Chiara was always interested in people and current affairs. From January 1944 onwards, visiting needy people in the most deprived areas of Trent at that time, she recognised in the countless situations of pain, division and trauma experienced by humanity the face of the Man-God who on the cross cried out, “My God, my God, why have you forsaken me?”. Her certainty that this Man-God had recomposed and healed all these situations became a living experience. He is the heart of her charism and has led her in the development of the Focolare Movement, a vast and complex work aimed at bringing together the human family in unity and fraternity. The Movement, like a tree with 27 branches, has spread all over world and is present in 182 countries. It had even spread to Eastern Europe before the collapse of the Berlin Wall.

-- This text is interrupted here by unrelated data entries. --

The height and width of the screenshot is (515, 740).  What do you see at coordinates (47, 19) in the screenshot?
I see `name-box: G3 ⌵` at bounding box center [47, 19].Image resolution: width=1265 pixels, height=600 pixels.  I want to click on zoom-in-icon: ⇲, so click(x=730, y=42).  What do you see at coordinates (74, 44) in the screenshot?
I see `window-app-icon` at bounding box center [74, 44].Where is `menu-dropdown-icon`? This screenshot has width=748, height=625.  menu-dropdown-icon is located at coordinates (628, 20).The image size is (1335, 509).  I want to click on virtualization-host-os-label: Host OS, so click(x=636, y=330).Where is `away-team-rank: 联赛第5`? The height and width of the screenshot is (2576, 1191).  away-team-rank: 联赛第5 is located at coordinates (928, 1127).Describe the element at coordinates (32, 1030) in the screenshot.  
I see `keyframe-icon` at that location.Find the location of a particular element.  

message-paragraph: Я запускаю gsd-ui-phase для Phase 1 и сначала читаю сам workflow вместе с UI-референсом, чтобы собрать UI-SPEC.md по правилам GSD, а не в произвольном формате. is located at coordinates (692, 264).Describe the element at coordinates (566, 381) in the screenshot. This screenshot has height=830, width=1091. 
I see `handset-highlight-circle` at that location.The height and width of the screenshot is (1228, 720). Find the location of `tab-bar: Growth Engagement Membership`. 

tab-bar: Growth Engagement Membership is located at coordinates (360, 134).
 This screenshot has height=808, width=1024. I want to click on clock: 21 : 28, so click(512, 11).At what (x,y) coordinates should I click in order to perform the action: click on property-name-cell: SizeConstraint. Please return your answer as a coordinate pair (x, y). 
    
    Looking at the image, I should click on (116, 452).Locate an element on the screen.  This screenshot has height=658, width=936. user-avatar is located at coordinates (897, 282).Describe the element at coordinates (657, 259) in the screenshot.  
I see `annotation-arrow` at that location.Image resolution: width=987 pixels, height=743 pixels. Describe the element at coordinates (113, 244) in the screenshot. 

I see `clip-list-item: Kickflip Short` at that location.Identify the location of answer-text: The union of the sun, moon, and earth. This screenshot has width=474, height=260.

The drama of the Hungarian Revolution in 1956 provided impetus for the first initiatives in renewing various spheres of society: in 1968 these actions developed into the New Humanity Movement, later to become an NGO with a voice at the UN. In 1966, even before the student protests and cultural revolution two years later, Chiara urged young people to be protagonists of a new world: a united world. This was the beginning of the Gen Movement (new generation). In the ’70s, foreshadowing the challenges of globalization, she spoke to young people about being “world-people”. In 1967 she launched the New Families Movement, in which families were among the first to show signs of emerging from social crisis in an openness towards others by developing international adoption and adoption at a distance. In the cultural field, in 1990 she established the Abba School, an international and interdisciplinary study centre. During the last months of her life she founded the Sophia University Institute, which is located in Loppiano, Florence, one of the Focolare’s twenty-three “little towns” that she founded. During a trip to Brazil, in 1991, witnessing the serious social disparities that affect Latin America, she launched the Economy of Communion project. In 1996, in Naples, she laid the foundations for the Movement for Policies and Politics for Unity. She was invited to set out its new ways of working to parliamentary groups in Brazil, Italy, Spain, England and Slovenia, and also at a UN symposium in New York.

Chiara became a forerunner in all areas of dialogue and was regarded as having a privileged role in facilitating unity and fraternity within her own Church, between Churches, among religions, with people without any religious affiliation and with contemporary culture. From the 1960s onwards, she spoke with leaders of the Lutheran, Reformed, Anglican and Orthodox Churches and of the World Council of Churches which she met in various parts of Germany, in Liverpool, London, Istanbul and Geneva. Her spirituality was gradually recognized as an ecumenical spirituality of reconciliation. It is still lived by Christians of 300 Churches. From the end of the 1970s, there were significant developments in interreligious dialogue. Chiara was the first Christian woman to share her spiritual experience in a temple in Tokyo when, in 1981, she spoke to more than 10,000 Buddhists. In 1997 she addressed hundreds of Buddhist monks and nuns in Chiang Mai, Thailand. A few months later she spoke at the Harlem Mosque, in front of about 3000 African-American Muslims. In 2001 she was in Coimbatore, India, where she was awarded the Gandhian Defender of Peace prize. She also visited Mumbai where she spoke in a number of Hindu academic institutions.

At a civil level, her work was recognized in many ways. In 1996, she was awarded the UNESCO Prize for Peace Education, in 1998, she received the Human Rights Award from the Council of Europe and she was made honorary citizen of numerous towns and cities. In the cultural field, she was awarded 16 honorary degrees in various disciplines by universities in Europe, North and South America and Asia and, in the religious field, she received the Templeton Prize for Progress in Religion (London 1977) and various honours conferred by Evangelical-Lutheran, Anglican and Orthodox Churches.

“I have never made plans”, Chiara repeated on several occasions. “The score is in heaven, we try to play that music on earth.”. On 14 March 2008, after a long period of illness, she died at her home in Rocca di Papa, Rome. Her funeral was attended by thousands of people, many bishops and cardinals, civil society leaders, politicians from various parties and representatives of Catholic movements, Churches and religions. In his funeral message, Pope Benedict XVI affirmed that Chiara was a person “in full harmony with the thinking of the popes […] with an almost prophetic capacity to perceive and anticipate it.”